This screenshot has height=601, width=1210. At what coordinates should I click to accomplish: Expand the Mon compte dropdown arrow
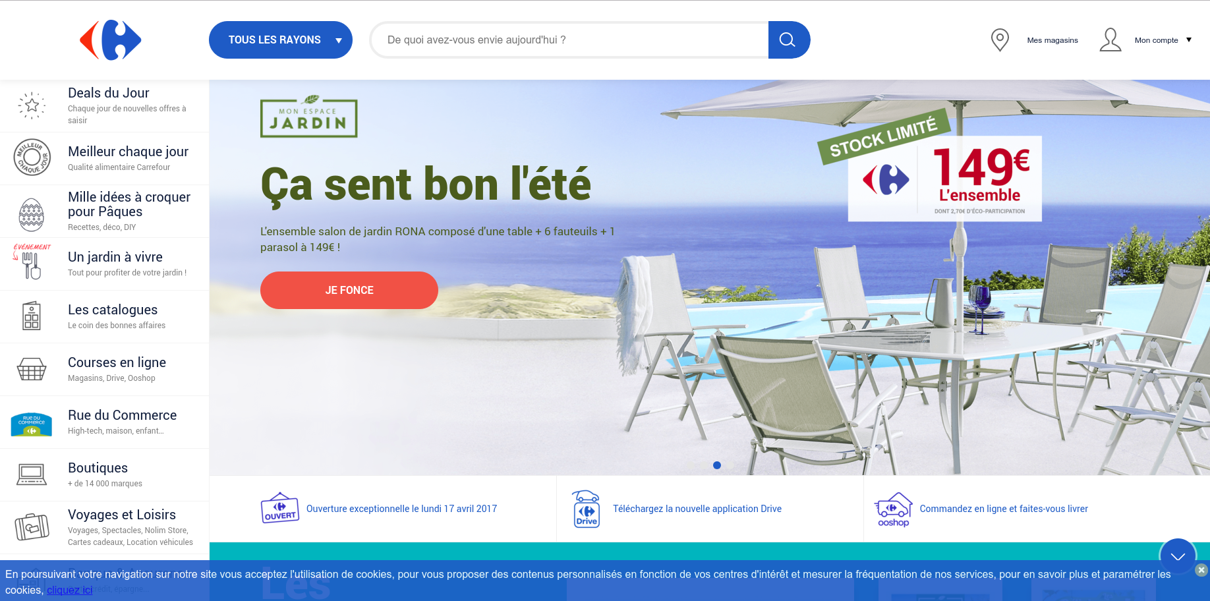tap(1189, 40)
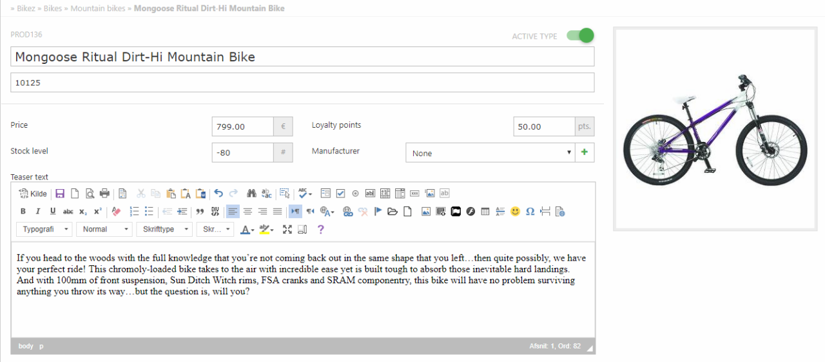Open Find with the binoculars icon
Viewport: 825px width, 362px height.
click(x=251, y=194)
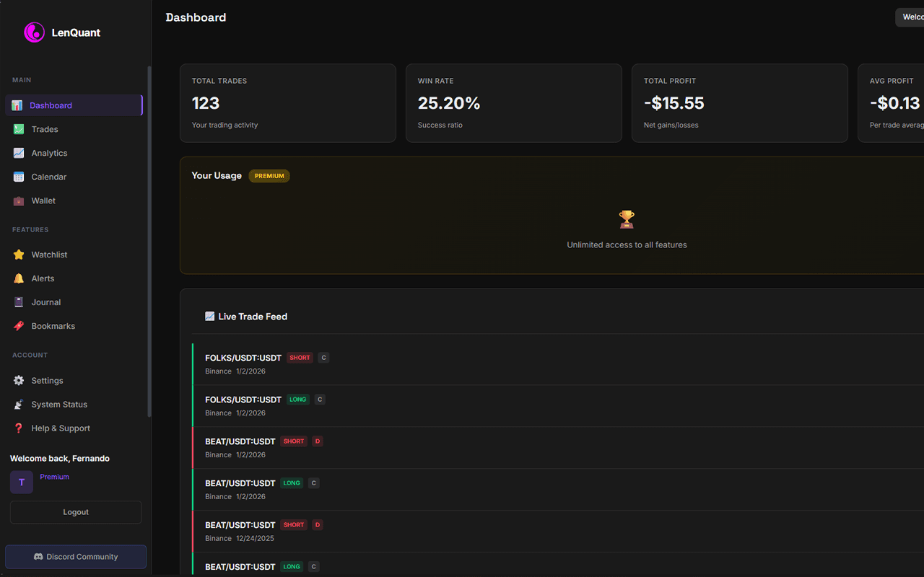Screen dimensions: 924x577
Task: Open the Journal notebook icon
Action: tap(17, 301)
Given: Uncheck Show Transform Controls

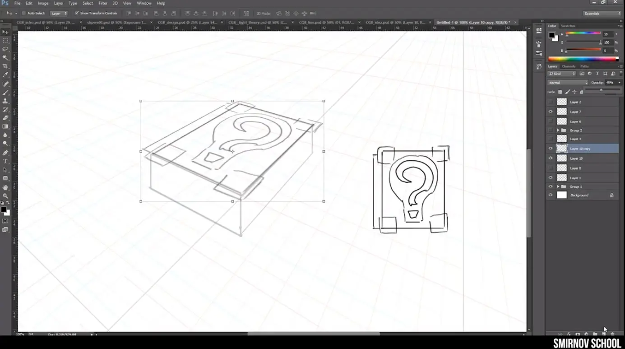Looking at the screenshot, I should [x=77, y=13].
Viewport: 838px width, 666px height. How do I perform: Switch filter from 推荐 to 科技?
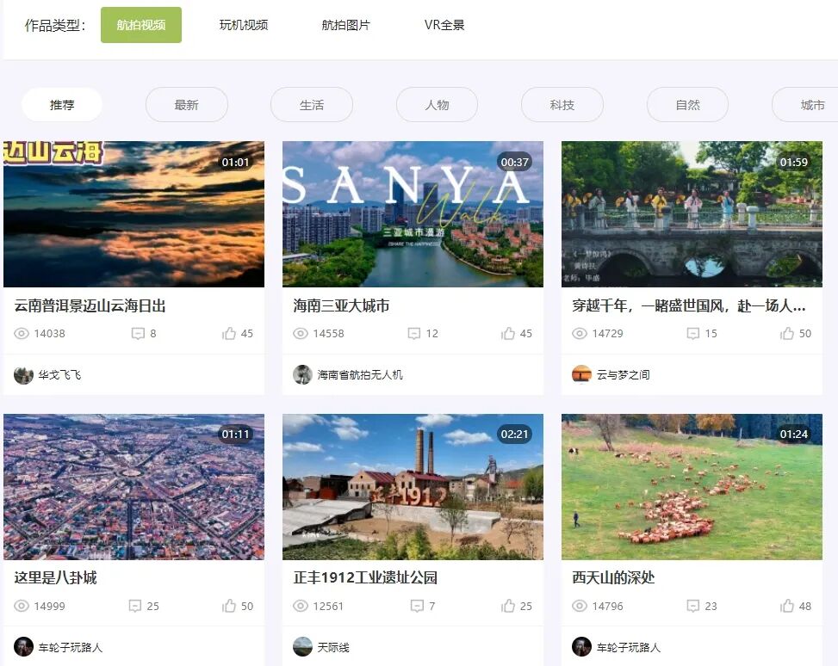pyautogui.click(x=562, y=104)
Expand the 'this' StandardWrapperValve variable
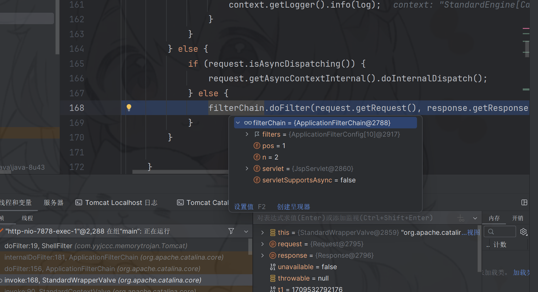The width and height of the screenshot is (538, 292). tap(262, 233)
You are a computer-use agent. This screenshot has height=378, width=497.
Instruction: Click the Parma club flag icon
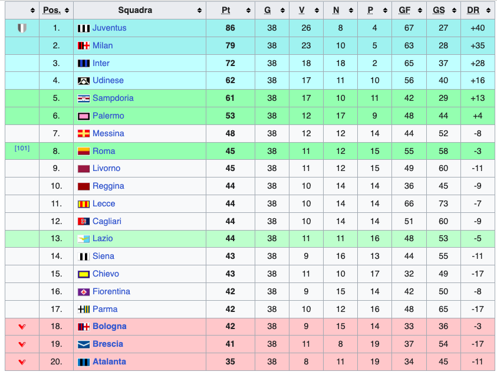83,310
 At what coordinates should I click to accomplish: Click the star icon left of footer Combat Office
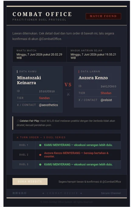(43, 193)
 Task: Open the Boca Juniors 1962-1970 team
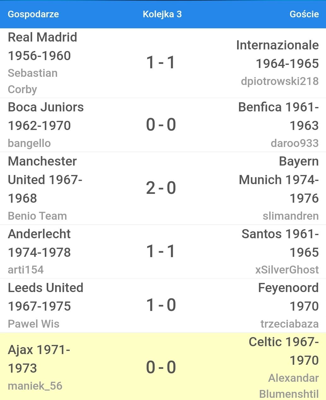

### ABOUT THIS TASK
What do the lines above say from the line containing "You are a computer-use" through the last line? Quote them exactly, both ends included, and leave out the pictures.

### RESULT FOR THIS EXERCISE
You are a computer-use agent. This screenshot has height=378, width=497.
Instruction: Click the Parma club flag icon
83,310
 At what coordinates should I click to accomplish: Click the star icon left of footer Combat Office
(43, 193)
 Task: Open the Boca Juniors 1962-1970 team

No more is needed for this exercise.